Dreading winter. Hope it’s a mild one, though it never is in Scotland, energy rich Scotland, freezing, terrible. The Scottish governments’ carers top up payment of £450+ a year is a massive help. The £600 ‘cost of living payment, that the EngGov (public purse) are awarding those most in need, though not all sadly, is paid in TWO installments. The 2nd part is not paid until ‘winter’ and only IF a person is eligible on a certain date, yet to be ascertained…hmm.
I definitely do NOT want to be in DEBT to the (English) government..isn’t that what the payments they are planning to the pay to the energy companies on our behalf (!) are about? Make the people indebted to the system, how unethical is that?
Debt companies are not nice. If the govs’ ‘loan’ is not paid back, will they send it to a debt company, pass it onto family members/offspring and/or take people to court and lock them up for non payment?? If a person dies what happens to the ‘debt’? If a person leaves the country, lucky them, though with Brexit that’s less likely now, do they still owe that debt and how is it going to be taken from them? Is every single person in the UK, including those in high office lol, going to be in debt to the treasury to the tune of £400+?? Perhaps they have all of those small matters covered already, but I doubt it.
We need a campaign on this to demand that people are not indebted, without their consent, for £400’+, to a government/treasury etc…surely forcing people into debt is akin to the mafia or money laundering, it cannot be just or moral in any way whatsoever. It would be wholly unethical.
Thanks.
Hetty,
Scotland.
Hmm, I was looking up possibly switching provider, pretty much impossible, some just are not taking on new custimers, and prices hardly differ between them. whatever happened to having more choice through privatisation and an open market??
I do see however that the EngGovs’ £400 ‘energy support payment’ is no longer a loan, presume then it does not have to be paid back as they first touted would be the case?
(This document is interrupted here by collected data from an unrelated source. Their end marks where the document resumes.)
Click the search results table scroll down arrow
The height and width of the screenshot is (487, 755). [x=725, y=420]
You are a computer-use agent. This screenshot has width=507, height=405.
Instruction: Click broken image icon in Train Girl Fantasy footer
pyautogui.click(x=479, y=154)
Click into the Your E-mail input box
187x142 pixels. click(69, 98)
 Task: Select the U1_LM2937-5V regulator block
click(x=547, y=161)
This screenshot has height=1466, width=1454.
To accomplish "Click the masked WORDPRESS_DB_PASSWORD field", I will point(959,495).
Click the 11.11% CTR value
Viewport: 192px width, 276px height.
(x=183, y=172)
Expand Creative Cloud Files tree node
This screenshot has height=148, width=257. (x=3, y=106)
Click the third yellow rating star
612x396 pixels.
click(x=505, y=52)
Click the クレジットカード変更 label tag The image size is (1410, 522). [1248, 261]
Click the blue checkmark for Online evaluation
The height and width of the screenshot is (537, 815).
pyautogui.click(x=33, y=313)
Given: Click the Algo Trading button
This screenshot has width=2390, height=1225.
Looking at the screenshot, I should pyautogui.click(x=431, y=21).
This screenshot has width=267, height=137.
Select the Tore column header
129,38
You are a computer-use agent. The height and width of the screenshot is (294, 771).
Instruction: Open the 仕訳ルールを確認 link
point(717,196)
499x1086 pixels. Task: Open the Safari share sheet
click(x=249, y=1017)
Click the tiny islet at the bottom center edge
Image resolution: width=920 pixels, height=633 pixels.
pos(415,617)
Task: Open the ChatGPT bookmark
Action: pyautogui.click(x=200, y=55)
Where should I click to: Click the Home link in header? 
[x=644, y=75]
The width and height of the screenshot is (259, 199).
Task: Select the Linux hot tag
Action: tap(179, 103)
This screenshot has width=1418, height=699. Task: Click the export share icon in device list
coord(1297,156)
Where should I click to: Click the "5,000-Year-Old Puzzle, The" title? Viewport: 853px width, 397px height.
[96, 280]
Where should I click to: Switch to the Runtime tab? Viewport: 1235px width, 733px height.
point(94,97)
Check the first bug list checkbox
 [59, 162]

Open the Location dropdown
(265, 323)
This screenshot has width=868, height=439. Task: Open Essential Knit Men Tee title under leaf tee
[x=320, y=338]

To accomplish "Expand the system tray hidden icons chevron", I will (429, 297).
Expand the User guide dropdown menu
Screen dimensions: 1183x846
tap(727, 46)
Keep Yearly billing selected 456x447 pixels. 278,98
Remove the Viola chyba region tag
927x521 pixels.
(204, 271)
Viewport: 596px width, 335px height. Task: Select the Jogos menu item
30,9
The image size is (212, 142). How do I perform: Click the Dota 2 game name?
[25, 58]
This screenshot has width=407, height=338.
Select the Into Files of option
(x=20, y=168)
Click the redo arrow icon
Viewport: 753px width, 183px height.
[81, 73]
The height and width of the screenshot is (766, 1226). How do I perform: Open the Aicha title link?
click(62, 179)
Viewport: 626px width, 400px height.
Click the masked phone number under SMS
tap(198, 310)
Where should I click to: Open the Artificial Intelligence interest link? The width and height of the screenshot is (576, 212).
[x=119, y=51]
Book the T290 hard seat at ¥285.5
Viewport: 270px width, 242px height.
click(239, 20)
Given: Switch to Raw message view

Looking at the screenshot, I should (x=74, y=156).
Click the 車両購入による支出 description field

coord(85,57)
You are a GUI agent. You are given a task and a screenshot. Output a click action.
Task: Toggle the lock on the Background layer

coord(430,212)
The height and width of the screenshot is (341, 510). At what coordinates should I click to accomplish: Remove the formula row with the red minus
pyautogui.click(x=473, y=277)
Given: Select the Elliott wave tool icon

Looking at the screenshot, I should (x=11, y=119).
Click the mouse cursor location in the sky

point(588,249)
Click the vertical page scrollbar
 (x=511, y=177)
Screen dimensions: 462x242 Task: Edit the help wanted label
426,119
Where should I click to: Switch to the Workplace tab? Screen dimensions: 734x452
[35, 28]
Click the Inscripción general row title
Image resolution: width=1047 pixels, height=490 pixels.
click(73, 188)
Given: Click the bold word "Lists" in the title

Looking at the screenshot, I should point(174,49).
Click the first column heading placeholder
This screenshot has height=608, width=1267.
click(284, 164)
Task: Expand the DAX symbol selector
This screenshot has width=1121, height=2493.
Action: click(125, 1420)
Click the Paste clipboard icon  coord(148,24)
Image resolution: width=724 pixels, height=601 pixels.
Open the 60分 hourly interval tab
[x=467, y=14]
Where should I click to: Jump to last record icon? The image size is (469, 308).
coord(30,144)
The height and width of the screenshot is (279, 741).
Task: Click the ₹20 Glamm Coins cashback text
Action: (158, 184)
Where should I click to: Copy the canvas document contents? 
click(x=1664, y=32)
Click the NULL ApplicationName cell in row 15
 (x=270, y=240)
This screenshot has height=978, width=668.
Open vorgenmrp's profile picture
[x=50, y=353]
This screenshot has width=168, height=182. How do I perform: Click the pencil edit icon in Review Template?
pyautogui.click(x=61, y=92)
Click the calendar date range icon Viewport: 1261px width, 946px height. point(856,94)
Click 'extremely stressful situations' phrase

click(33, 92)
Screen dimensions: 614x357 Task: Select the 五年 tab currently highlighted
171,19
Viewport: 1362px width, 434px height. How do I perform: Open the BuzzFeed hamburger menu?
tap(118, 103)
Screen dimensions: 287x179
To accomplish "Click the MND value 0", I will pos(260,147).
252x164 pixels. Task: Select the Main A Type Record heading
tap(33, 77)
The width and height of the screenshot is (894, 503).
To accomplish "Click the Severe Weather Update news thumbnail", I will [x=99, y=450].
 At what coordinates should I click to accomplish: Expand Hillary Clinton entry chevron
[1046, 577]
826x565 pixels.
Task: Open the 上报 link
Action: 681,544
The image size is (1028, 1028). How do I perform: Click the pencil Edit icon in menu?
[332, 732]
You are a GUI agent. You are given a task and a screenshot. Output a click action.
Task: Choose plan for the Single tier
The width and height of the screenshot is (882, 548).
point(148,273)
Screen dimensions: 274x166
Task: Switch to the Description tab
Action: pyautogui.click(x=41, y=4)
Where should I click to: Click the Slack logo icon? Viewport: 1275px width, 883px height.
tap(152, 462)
Public money paying the utility companies for raising their prices, disgraceful. Energy companies operating in the UK are blaming the massive price hikes on Russia’s war on Ukraine and global events etc. I have family in Australia who say their bills are going up by 30%, a tad less than in the UK. Governments in countries like France and others are not allowing profiteering energy companies to hike prices and force people into fuel poverty or debt as they are doing to the UK, the companies are lying by saying their price hikes are due to events beyond their control, disgraceful.
Thanks for this, Jeremy. Very interesting.
Do you know whether the costs were calculated before Truss announced the
price cap?
Dave
Yes, these were calculated from October, incorporating the new price cap. I believe Truss’s intervention comes in slightly below that, so they would all be moderately cheaper to run. The proportions would all be the same though.